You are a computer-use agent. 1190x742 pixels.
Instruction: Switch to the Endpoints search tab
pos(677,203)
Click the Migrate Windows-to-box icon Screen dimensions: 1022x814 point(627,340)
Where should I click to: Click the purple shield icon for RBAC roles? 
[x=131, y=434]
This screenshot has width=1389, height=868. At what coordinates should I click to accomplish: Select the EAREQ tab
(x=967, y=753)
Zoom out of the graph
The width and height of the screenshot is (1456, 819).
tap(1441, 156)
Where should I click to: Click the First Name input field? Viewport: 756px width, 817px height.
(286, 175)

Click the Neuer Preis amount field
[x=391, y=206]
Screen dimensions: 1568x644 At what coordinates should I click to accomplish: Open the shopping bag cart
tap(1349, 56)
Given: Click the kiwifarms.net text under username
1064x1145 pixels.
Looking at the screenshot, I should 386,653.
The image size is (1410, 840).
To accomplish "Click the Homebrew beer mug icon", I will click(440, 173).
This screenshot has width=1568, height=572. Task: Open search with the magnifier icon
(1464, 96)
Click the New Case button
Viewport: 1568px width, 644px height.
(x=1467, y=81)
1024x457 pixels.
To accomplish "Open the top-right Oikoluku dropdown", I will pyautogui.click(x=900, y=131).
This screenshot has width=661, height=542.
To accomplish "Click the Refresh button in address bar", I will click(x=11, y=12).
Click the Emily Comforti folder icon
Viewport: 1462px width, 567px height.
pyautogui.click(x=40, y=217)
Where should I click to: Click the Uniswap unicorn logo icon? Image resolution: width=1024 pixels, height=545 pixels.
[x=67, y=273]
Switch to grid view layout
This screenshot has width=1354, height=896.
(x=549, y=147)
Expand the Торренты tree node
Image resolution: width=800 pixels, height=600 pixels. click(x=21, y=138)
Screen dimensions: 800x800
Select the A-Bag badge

■ ■ ■ ■ ■

_Goal_: Copy the items starting at the line with "Switch to grid view layout" and continuing to the end of the items, keeping every character as it is.

_Written answer_:
Switch to grid view layout
This screenshot has width=1354, height=896.
(x=549, y=147)
Expand the Торренты tree node
Image resolution: width=800 pixels, height=600 pixels. click(x=21, y=138)
Screen dimensions: 800x800
Select the A-Bag badge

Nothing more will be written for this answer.